The taxpayer, CDR Systems Corporation (CDR), an S corporation manufacturer of polymer concrete and fiberglass handholes and pads for utilities, housed its headquarters in Florida and had a manufacturing facility in Oklahoma. CDR entered into a stock purchase agreement, selling all of its assets, which it had owned for more than three years. The purchaser elected to treat the stock purchase as an asset sale under the Internal Revenue Code.

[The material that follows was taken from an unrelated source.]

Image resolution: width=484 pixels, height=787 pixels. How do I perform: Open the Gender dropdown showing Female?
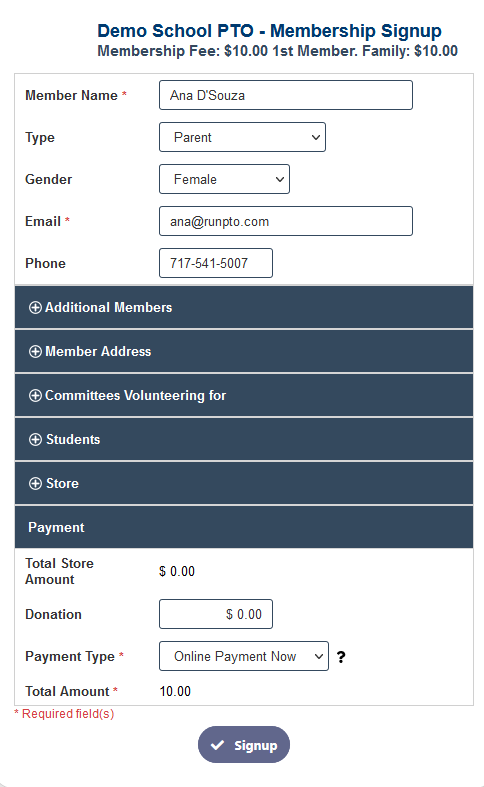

CDR filed its 2008 amended Oklahoma corporation income tax return, claiming the capital gains deduction for gains exceeding $49 million from the sale of its assets. When apportioned, this deduction ultimately resulted in the exclusion of more than $3 million from Oklahoma taxable income.2 The Oklahoma Tax Commission denied the deduction and CDR timely filed a protest. Based on the Administrative Law Judge's recommendation, the Oklahoma Tax Commission denied the protest and CDR subsequently appealed the matter directly to the Court of Appeals.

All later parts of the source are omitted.